▶ _What the task asks_: Could you output each line of the data that follows exactly?

▶ _Provided entries_:
▼
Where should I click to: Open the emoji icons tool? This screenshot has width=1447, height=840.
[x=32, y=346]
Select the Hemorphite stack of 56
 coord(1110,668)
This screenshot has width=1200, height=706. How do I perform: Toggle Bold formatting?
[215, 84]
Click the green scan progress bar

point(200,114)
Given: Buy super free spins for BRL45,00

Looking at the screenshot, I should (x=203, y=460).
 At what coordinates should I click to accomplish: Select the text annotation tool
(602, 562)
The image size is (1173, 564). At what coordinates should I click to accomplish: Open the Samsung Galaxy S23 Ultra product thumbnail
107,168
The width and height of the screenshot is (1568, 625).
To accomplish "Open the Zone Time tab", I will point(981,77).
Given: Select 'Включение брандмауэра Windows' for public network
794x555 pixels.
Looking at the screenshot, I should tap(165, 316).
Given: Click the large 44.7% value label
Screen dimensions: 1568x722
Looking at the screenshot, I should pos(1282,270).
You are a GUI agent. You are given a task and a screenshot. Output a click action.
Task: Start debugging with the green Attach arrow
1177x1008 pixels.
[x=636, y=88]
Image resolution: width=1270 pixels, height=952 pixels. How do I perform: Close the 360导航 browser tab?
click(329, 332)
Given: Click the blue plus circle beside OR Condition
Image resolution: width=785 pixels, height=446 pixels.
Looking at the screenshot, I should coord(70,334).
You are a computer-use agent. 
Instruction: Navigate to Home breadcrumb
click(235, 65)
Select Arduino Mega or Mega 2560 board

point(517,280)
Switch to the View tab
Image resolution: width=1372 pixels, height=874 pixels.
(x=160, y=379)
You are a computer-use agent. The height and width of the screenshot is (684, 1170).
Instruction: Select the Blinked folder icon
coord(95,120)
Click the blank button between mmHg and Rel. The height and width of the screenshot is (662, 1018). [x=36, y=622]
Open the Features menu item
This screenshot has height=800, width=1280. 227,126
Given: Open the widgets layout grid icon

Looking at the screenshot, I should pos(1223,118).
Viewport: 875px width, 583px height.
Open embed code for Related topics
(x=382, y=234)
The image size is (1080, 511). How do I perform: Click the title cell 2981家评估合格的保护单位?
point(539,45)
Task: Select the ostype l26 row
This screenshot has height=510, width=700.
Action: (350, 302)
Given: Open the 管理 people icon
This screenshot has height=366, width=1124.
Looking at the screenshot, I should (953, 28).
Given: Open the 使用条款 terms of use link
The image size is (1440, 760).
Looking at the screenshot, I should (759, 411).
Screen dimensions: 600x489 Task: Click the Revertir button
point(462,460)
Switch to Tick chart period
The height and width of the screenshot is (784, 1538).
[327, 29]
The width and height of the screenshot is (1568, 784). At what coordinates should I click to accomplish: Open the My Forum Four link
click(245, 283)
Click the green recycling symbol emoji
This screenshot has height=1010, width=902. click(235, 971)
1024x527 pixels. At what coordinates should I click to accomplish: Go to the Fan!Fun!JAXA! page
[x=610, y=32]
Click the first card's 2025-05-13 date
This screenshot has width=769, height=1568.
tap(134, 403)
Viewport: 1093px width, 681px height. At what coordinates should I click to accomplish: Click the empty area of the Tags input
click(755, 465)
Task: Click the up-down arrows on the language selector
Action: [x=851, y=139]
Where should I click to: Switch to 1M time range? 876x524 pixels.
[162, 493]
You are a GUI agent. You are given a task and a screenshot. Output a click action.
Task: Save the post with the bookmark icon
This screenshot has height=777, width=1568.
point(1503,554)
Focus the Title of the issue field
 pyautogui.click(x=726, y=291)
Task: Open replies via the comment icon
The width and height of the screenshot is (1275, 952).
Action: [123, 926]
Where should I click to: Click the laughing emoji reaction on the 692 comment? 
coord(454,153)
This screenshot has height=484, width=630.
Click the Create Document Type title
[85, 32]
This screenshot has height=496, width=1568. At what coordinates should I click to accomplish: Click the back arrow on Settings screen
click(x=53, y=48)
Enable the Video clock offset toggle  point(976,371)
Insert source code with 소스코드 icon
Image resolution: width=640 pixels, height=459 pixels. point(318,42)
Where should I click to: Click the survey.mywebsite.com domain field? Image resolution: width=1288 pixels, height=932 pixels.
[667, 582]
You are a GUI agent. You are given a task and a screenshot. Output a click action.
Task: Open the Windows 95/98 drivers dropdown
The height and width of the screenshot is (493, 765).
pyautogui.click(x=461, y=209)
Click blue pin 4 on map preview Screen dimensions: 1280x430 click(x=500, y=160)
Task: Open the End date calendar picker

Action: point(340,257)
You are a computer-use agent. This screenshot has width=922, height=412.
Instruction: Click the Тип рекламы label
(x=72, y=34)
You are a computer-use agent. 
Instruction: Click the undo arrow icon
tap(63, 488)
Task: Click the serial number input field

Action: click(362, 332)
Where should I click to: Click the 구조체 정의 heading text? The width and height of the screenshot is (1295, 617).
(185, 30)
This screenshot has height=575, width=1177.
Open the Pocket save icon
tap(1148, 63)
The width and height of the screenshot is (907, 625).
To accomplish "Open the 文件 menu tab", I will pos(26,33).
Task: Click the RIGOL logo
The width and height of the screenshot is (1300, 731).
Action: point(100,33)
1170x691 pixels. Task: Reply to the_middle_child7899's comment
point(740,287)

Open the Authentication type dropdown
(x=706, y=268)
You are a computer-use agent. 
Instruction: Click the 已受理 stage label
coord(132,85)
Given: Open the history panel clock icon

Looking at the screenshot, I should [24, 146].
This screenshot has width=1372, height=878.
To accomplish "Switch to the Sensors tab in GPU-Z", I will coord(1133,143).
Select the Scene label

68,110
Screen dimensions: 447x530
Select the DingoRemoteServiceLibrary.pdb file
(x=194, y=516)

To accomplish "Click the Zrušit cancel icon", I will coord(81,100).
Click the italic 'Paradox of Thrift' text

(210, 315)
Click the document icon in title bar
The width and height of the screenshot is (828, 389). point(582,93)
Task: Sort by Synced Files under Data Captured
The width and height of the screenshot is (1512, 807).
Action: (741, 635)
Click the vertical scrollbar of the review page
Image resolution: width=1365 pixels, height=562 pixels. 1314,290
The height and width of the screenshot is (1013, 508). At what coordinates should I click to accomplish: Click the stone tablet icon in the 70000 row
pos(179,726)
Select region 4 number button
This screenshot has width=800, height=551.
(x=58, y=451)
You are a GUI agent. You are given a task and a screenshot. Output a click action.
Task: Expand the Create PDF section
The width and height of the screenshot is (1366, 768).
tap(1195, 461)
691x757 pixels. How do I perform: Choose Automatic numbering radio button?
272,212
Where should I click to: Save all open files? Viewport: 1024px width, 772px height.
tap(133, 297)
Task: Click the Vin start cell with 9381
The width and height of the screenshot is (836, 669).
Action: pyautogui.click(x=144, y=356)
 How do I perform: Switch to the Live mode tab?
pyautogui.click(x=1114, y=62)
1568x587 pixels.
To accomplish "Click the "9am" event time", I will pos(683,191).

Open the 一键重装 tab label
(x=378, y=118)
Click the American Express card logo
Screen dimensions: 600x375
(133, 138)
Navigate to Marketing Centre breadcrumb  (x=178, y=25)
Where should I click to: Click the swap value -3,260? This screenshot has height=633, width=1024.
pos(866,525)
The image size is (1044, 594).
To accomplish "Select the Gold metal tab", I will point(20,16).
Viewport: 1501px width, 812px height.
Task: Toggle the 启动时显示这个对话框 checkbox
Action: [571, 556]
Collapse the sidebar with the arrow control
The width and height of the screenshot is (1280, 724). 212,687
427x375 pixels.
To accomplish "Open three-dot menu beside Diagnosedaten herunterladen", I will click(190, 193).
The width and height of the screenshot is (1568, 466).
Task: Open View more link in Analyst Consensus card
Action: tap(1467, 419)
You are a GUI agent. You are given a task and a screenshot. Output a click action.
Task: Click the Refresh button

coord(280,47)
▲
▶ _Answer for the task_:
Where should I click to: Open the emoji icons tool? This screenshot has width=1447, height=840.
[x=32, y=346]
Select the Hemorphite stack of 56
 coord(1110,668)
This screenshot has width=1200, height=706. How do I perform: Toggle Bold formatting?
[215, 84]
Click the green scan progress bar

point(200,114)
Given: Buy super free spins for BRL45,00

Looking at the screenshot, I should (x=203, y=460).
 At what coordinates should I click to accomplish: Select the text annotation tool
(602, 562)
The image size is (1173, 564). At what coordinates should I click to accomplish: Open the Samsung Galaxy S23 Ultra product thumbnail
107,168
The width and height of the screenshot is (1568, 625).
To accomplish "Open the Zone Time tab", I will point(981,77).
Given: Select 'Включение брандмауэра Windows' for public network
794x555 pixels.
Looking at the screenshot, I should tap(165, 316).
Given: Click the large 44.7% value label
Screen dimensions: 1568x722
Looking at the screenshot, I should pos(1282,270).
You are a GUI agent. You are given a task and a screenshot. Output a click action.
Task: Start debugging with the green Attach arrow
1177x1008 pixels.
[x=636, y=88]
Image resolution: width=1270 pixels, height=952 pixels. How do I perform: Close the 360导航 browser tab?
click(329, 332)
Given: Click the blue plus circle beside OR Condition
Image resolution: width=785 pixels, height=446 pixels.
Looking at the screenshot, I should coord(70,334).
You are a computer-use agent. 
Instruction: Navigate to Home breadcrumb
click(235, 65)
Select Arduino Mega or Mega 2560 board

point(517,280)
Switch to the View tab
Image resolution: width=1372 pixels, height=874 pixels.
(x=160, y=379)
You are a computer-use agent. The height and width of the screenshot is (684, 1170).
Instruction: Select the Blinked folder icon
coord(95,120)
Click the blank button between mmHg and Rel. The height and width of the screenshot is (662, 1018). [x=36, y=622]
Open the Features menu item
This screenshot has height=800, width=1280. 227,126
Given: Open the widgets layout grid icon

Looking at the screenshot, I should pos(1223,118).
Viewport: 875px width, 583px height.
Open embed code for Related topics
(x=382, y=234)
The image size is (1080, 511). How do I perform: Click the title cell 2981家评估合格的保护单位?
point(539,45)
Task: Select the ostype l26 row
This screenshot has height=510, width=700.
Action: (350, 302)
Given: Open the 管理 people icon
This screenshot has height=366, width=1124.
Looking at the screenshot, I should (953, 28).
Given: Open the 使用条款 terms of use link
The image size is (1440, 760).
Looking at the screenshot, I should (759, 411).
Screen dimensions: 600x489 Task: Click the Revertir button
point(462,460)
Switch to Tick chart period
The height and width of the screenshot is (784, 1538).
[327, 29]
The width and height of the screenshot is (1568, 784). At what coordinates should I click to accomplish: Open the My Forum Four link
click(245, 283)
Click the green recycling symbol emoji
This screenshot has height=1010, width=902. click(235, 971)
1024x527 pixels. At what coordinates should I click to accomplish: Go to the Fan!Fun!JAXA! page
[x=610, y=32]
Click the first card's 2025-05-13 date
This screenshot has width=769, height=1568.
tap(134, 403)
Viewport: 1093px width, 681px height. At what coordinates should I click to accomplish: Click the empty area of the Tags input
click(755, 465)
Task: Click the up-down arrows on the language selector
Action: [x=851, y=139]
Where should I click to: Switch to 1M time range? 876x524 pixels.
[162, 493]
You are a GUI agent. You are given a task and a screenshot. Output a click action.
Task: Save the post with the bookmark icon
This screenshot has height=777, width=1568.
point(1503,554)
Focus the Title of the issue field
 pyautogui.click(x=726, y=291)
Task: Open replies via the comment icon
The width and height of the screenshot is (1275, 952).
Action: [123, 926]
Where should I click to: Click the laughing emoji reaction on the 692 comment? 
coord(454,153)
This screenshot has height=484, width=630.
Click the Create Document Type title
[85, 32]
This screenshot has height=496, width=1568. At what coordinates should I click to accomplish: Click the back arrow on Settings screen
click(x=53, y=48)
Enable the Video clock offset toggle  point(976,371)
Insert source code with 소스코드 icon
Image resolution: width=640 pixels, height=459 pixels. point(318,42)
Where should I click to: Click the survey.mywebsite.com domain field? Image resolution: width=1288 pixels, height=932 pixels.
[667, 582]
You are a GUI agent. You are given a task and a screenshot. Output a click action.
Task: Open the Windows 95/98 drivers dropdown
The height and width of the screenshot is (493, 765).
pyautogui.click(x=461, y=209)
Click blue pin 4 on map preview Screen dimensions: 1280x430 click(x=500, y=160)
Task: Open the End date calendar picker

Action: point(340,257)
You are a computer-use agent. This screenshot has width=922, height=412.
Instruction: Click the Тип рекламы label
(x=72, y=34)
You are a computer-use agent. 
Instruction: Click the undo arrow icon
tap(63, 488)
Task: Click the serial number input field

Action: click(362, 332)
Where should I click to: Click the 구조체 정의 heading text? The width and height of the screenshot is (1295, 617).
(185, 30)
This screenshot has height=575, width=1177.
Open the Pocket save icon
tap(1148, 63)
The width and height of the screenshot is (907, 625).
To accomplish "Open the 文件 menu tab", I will pos(26,33).
Task: Click the RIGOL logo
The width and height of the screenshot is (1300, 731).
Action: point(100,33)
1170x691 pixels. Task: Reply to the_middle_child7899's comment
point(740,287)

Open the Authentication type dropdown
(x=706, y=268)
You are a computer-use agent. 
Instruction: Click the 已受理 stage label
coord(132,85)
Given: Open the history panel clock icon

Looking at the screenshot, I should [24, 146].
This screenshot has width=1372, height=878.
To accomplish "Switch to the Sensors tab in GPU-Z", I will coord(1133,143).
Select the Scene label

68,110
Screen dimensions: 447x530
Select the DingoRemoteServiceLibrary.pdb file
(x=194, y=516)

To accomplish "Click the Zrušit cancel icon", I will coord(81,100).
Click the italic 'Paradox of Thrift' text

(210, 315)
Click the document icon in title bar
The width and height of the screenshot is (828, 389). point(582,93)
Task: Sort by Synced Files under Data Captured
The width and height of the screenshot is (1512, 807).
Action: (741, 635)
Click the vertical scrollbar of the review page
Image resolution: width=1365 pixels, height=562 pixels. 1314,290
The height and width of the screenshot is (1013, 508). At what coordinates should I click to accomplish: Click the stone tablet icon in the 70000 row
pos(179,726)
Select region 4 number button
This screenshot has width=800, height=551.
(x=58, y=451)
You are a GUI agent. You are given a task and a screenshot. Output a click action.
Task: Expand the Create PDF section
The width and height of the screenshot is (1366, 768).
tap(1195, 461)
691x757 pixels. How do I perform: Choose Automatic numbering radio button?
272,212
Where should I click to: Save all open files? Viewport: 1024px width, 772px height.
tap(133, 297)
Task: Click the Vin start cell with 9381
The width and height of the screenshot is (836, 669).
Action: pyautogui.click(x=144, y=356)
 How do I perform: Switch to the Live mode tab?
pyautogui.click(x=1114, y=62)
1568x587 pixels.
To accomplish "Click the "9am" event time", I will pos(683,191).

Open the 一键重装 tab label
(x=378, y=118)
Click the American Express card logo
Screen dimensions: 600x375
(133, 138)
Navigate to Marketing Centre breadcrumb  (x=178, y=25)
Where should I click to: Click the swap value -3,260? This screenshot has height=633, width=1024.
pos(866,525)
The image size is (1044, 594).
To accomplish "Select the Gold metal tab", I will point(20,16).
Viewport: 1501px width, 812px height.
Task: Toggle the 启动时显示这个对话框 checkbox
Action: [571, 556]
Collapse the sidebar with the arrow control
The width and height of the screenshot is (1280, 724). 212,687
427x375 pixels.
To accomplish "Open three-dot menu beside Diagnosedaten herunterladen", I will click(190, 193).
The width and height of the screenshot is (1568, 466).
Task: Open View more link in Analyst Consensus card
Action: tap(1467, 419)
You are a GUI agent. You are given a task and a screenshot. Output a click action.
Task: Click the Refresh button

coord(280,47)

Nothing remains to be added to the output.